> Exercise requirements
Below are records; extract exactly the lines from the one with "Image resolution: width=1379" through the final line, including both, but drop the pictures.
*** Opening Stored data ***
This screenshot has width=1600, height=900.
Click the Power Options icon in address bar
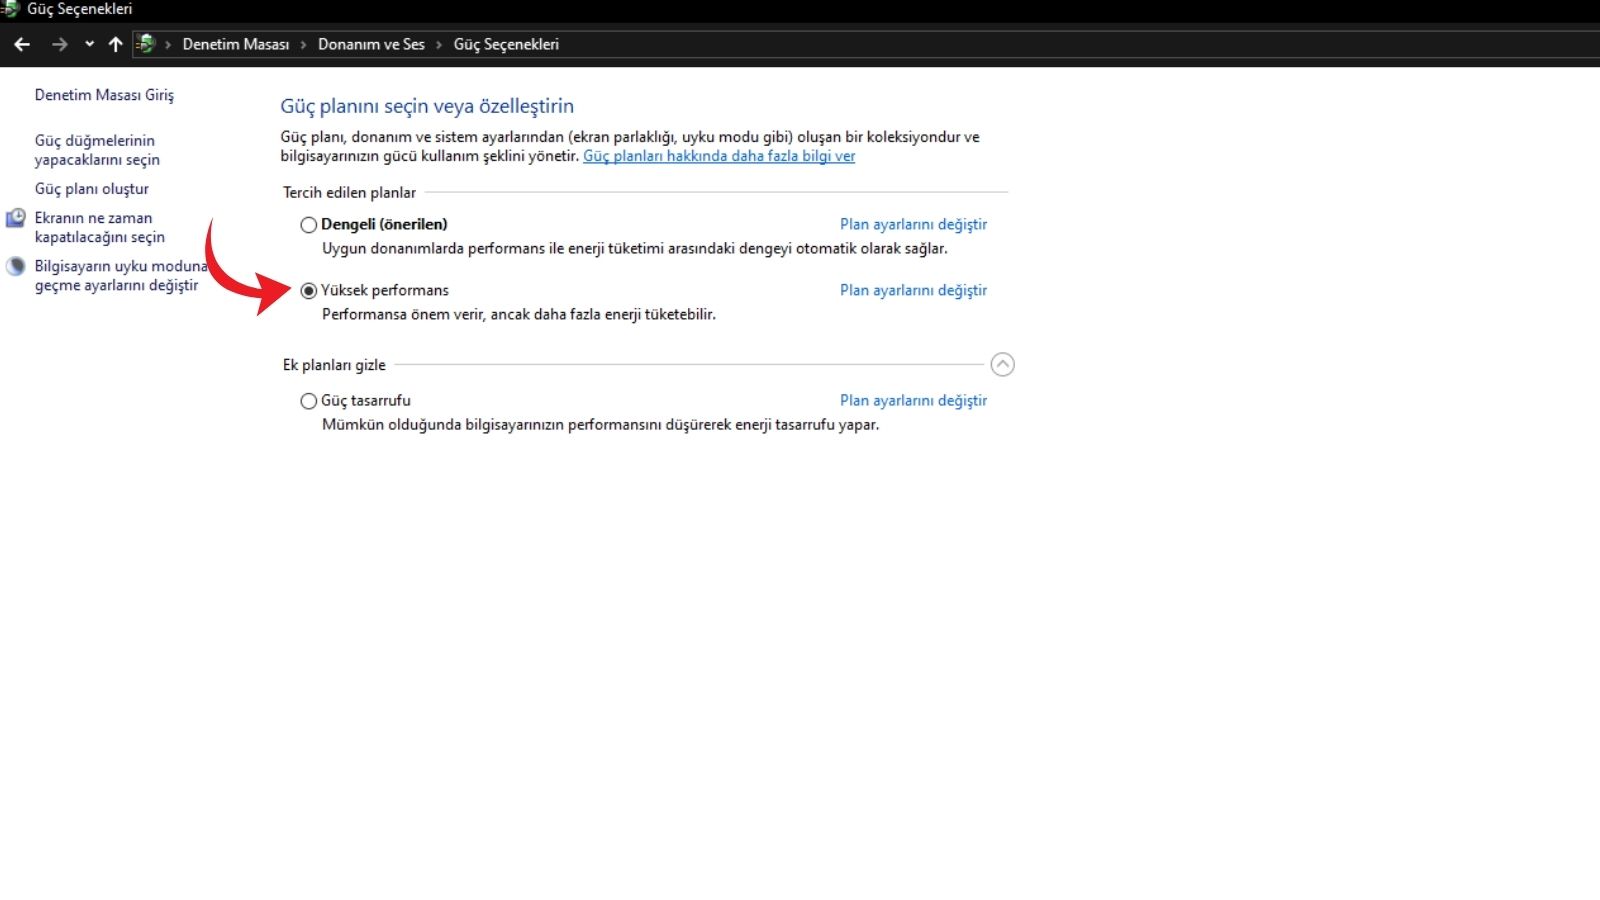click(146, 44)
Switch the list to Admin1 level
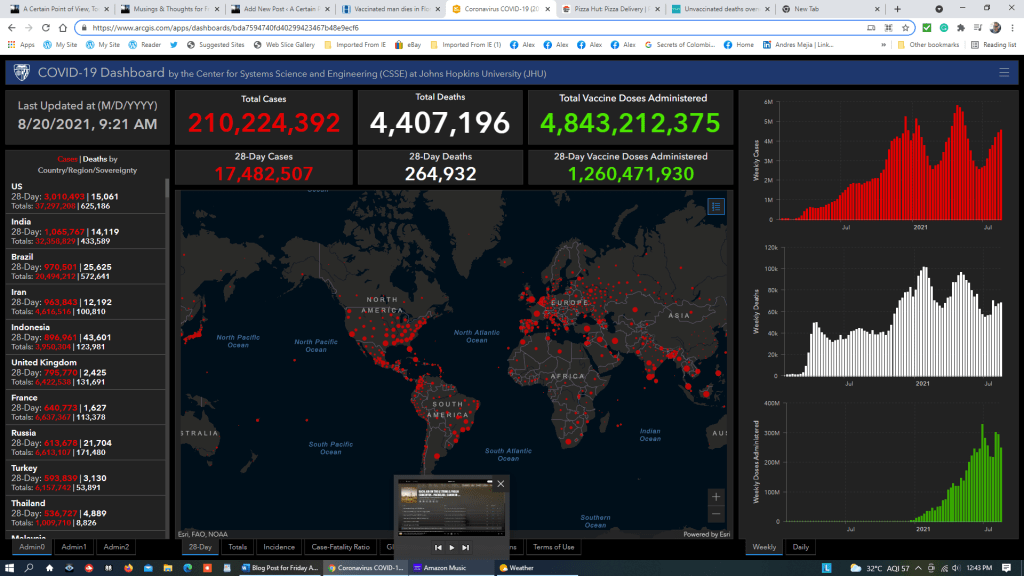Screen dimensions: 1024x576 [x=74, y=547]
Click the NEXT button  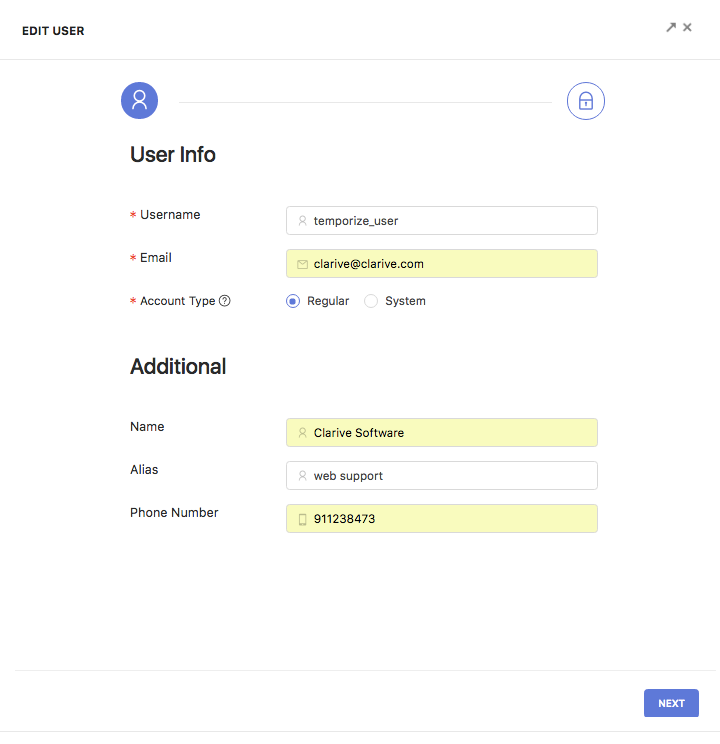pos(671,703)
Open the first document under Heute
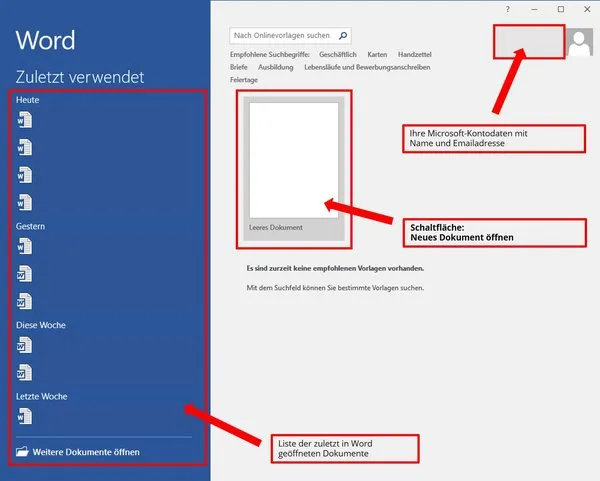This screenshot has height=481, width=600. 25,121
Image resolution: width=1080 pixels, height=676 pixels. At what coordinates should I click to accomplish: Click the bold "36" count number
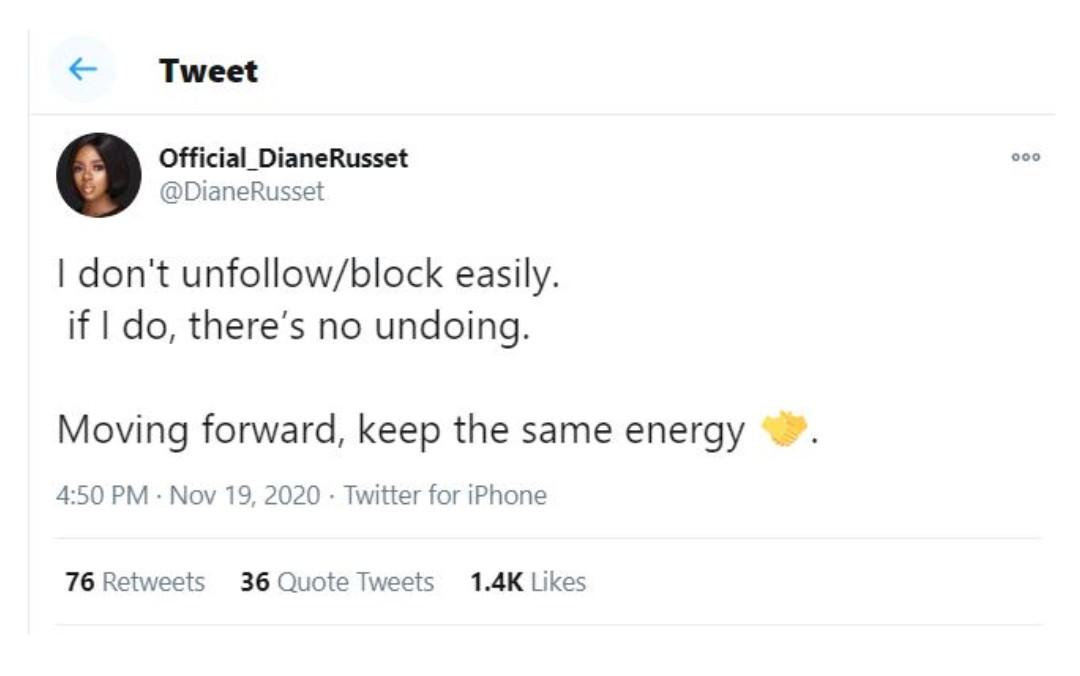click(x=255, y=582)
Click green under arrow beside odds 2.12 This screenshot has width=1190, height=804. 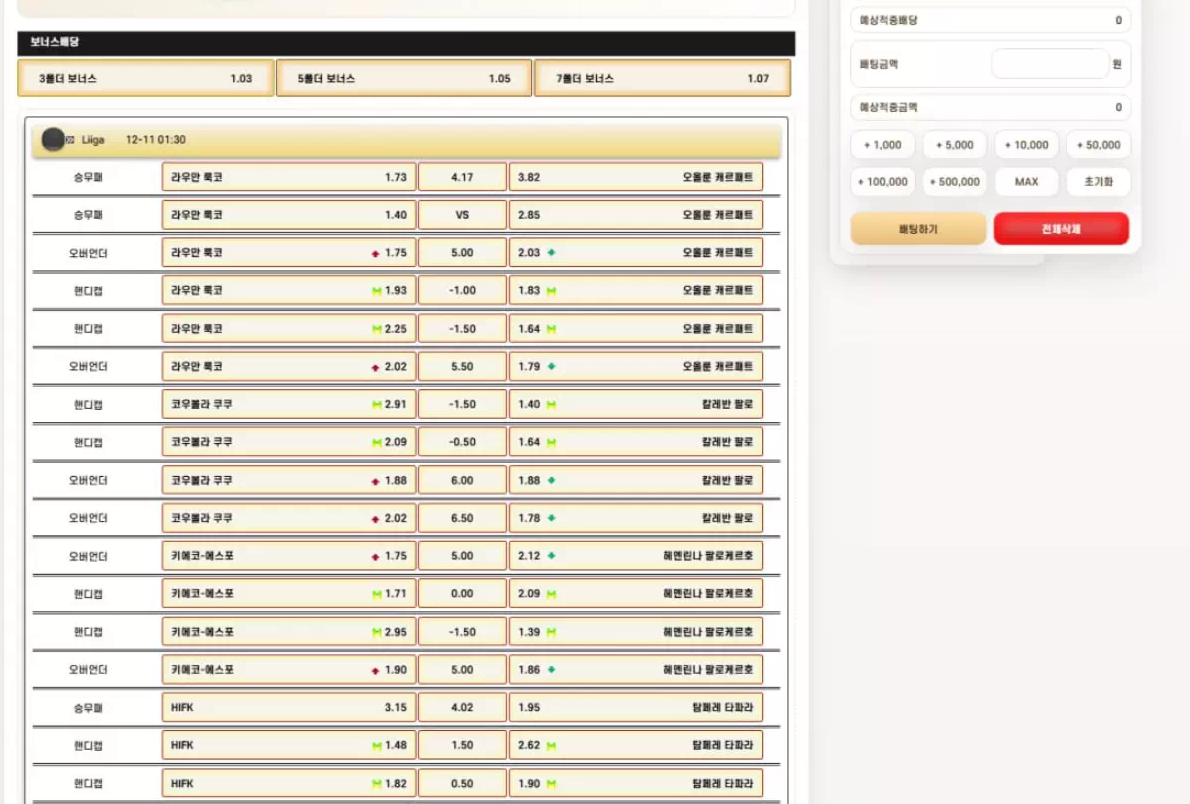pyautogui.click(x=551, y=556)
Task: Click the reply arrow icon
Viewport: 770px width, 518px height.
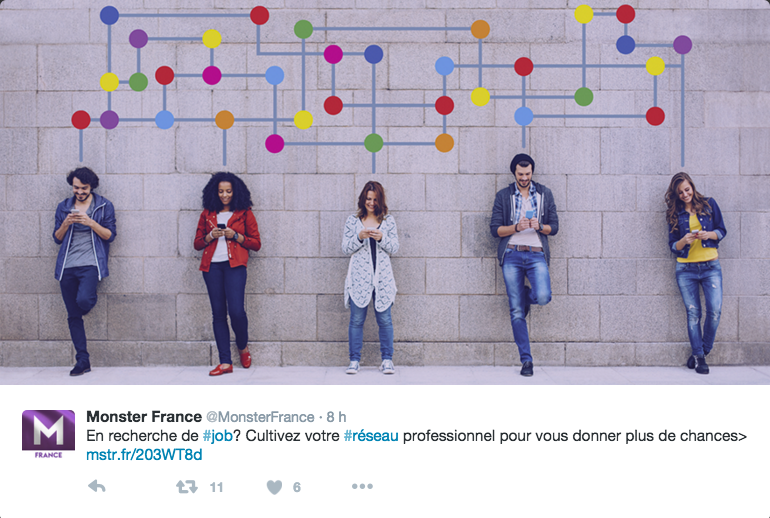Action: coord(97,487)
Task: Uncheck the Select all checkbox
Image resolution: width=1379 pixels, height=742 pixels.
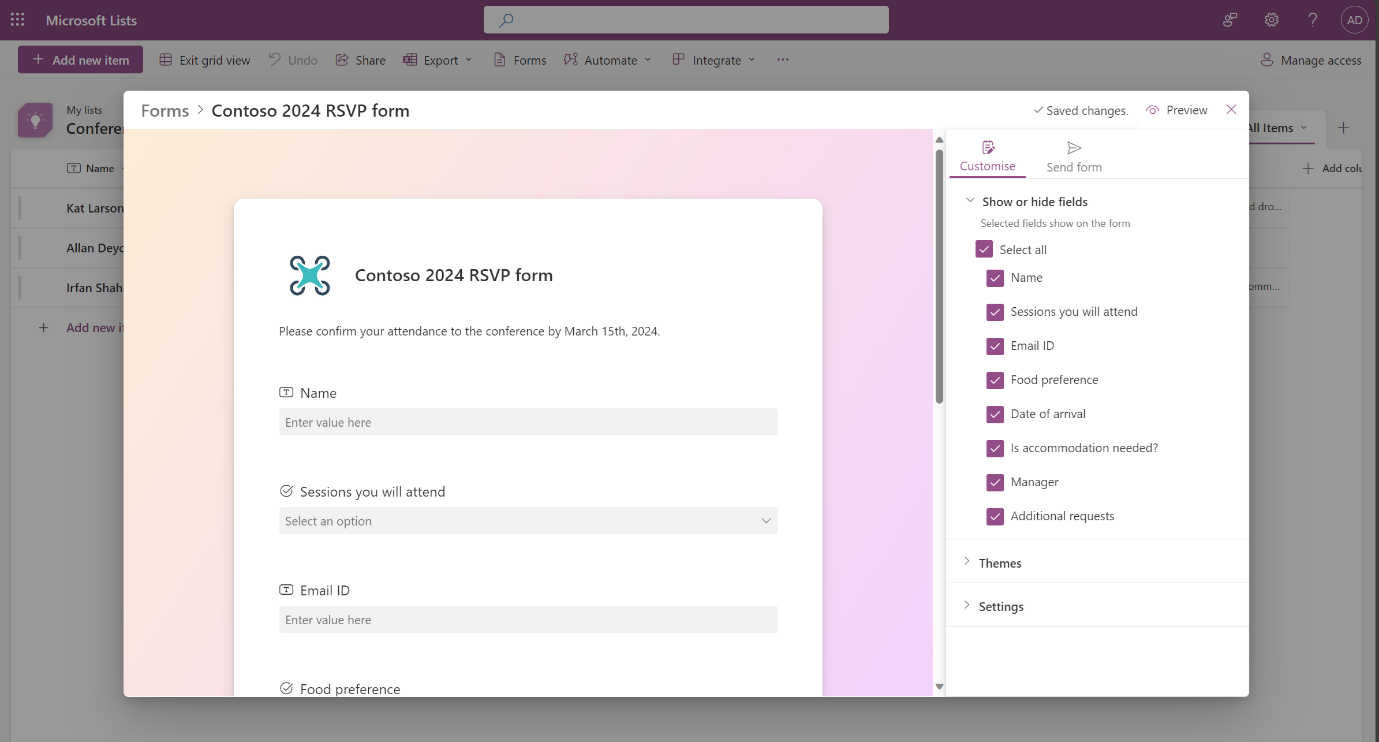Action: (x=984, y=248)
*** Closing Stored data ***
> Answer section
Image resolution: width=1379 pixels, height=742 pixels.
Action: (x=984, y=248)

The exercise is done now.